September 17, 2021 | By Bronwen Largier

This week, the UK Prime Minister, Boris Johnson, announced the plan for getting England through the approaching winter in terms of managing COVID-19.

Last autumn and winter, the country underwent several lockdowns and saw deaths of over 1,000 per day for most of January.

After the Government removed most legal COVID-19 restrictions in July – including capacity limits and mask-wearing – and in August, removed even the requirement for vaccinated close contacts to isolate, the country will be largely relying on a booster shot program for those over 50, as well as those in close contact with vulnerable people, to keep cases from getting out of control in the months ahead. There will also be public health messaging about how to stay safe and encouragement for the approximately five million eligible people who have yet to do so to get vaccinated.

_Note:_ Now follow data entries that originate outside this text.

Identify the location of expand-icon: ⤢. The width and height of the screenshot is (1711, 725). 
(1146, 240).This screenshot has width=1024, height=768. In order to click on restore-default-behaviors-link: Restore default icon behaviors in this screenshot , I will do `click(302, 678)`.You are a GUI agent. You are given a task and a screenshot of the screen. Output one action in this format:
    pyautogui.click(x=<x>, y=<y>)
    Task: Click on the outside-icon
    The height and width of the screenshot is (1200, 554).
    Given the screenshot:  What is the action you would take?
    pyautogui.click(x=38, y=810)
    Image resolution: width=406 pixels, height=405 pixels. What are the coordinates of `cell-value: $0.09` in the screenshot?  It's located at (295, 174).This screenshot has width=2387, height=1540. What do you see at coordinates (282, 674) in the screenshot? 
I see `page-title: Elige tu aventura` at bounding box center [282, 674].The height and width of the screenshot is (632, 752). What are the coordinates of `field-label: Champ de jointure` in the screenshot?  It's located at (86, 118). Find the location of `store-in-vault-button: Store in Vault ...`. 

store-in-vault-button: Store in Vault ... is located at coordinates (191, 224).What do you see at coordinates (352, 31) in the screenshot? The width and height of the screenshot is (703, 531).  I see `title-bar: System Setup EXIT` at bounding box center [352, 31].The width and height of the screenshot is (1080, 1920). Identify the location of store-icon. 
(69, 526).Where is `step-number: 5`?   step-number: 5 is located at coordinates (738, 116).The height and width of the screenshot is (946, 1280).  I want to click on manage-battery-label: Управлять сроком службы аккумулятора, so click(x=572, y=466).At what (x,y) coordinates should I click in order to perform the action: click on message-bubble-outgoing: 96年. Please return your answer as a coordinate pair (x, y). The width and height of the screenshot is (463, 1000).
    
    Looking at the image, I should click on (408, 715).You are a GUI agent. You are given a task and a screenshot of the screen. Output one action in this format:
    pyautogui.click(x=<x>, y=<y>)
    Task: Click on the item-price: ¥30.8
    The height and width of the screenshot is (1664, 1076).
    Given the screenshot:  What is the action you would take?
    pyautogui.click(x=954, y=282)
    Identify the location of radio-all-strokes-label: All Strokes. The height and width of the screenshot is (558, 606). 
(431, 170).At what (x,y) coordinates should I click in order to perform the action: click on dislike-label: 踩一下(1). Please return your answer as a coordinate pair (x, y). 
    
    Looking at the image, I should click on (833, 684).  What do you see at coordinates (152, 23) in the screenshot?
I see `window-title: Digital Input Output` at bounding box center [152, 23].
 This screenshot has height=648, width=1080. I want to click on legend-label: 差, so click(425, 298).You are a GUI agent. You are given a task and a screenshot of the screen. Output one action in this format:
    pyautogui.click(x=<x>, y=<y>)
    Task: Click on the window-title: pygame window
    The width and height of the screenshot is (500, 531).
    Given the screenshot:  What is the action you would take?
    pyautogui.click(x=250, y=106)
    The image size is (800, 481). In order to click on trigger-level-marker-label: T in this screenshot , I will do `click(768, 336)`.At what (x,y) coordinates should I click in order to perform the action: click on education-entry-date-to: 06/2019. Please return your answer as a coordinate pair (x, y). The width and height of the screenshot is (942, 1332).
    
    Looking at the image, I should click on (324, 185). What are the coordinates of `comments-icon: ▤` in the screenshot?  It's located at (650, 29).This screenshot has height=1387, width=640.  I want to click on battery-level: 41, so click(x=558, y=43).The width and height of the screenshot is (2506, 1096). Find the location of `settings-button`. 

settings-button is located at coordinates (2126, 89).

However, even after scrapping the initiative less than a week ago, vaccine passports – presumably for crowded spaces, including events – are part of potential measures in Plan B for autumn and winter, to be enacted should booster shots, testing, tracing and isolating and messaging not be enough to keep the hospital system from being overwhelmed. Other potential measures include mask-wearing in indoor settings and asking people to work from home again.

Considering cases were almost nine times lower in the UK going into the colder months last year and Johnson was adamant then about not going into lockdown, whatever happens over the next half a year in the UK could provide lessons for Australia about what to do – or not do – in winter with a highly vaccinated population.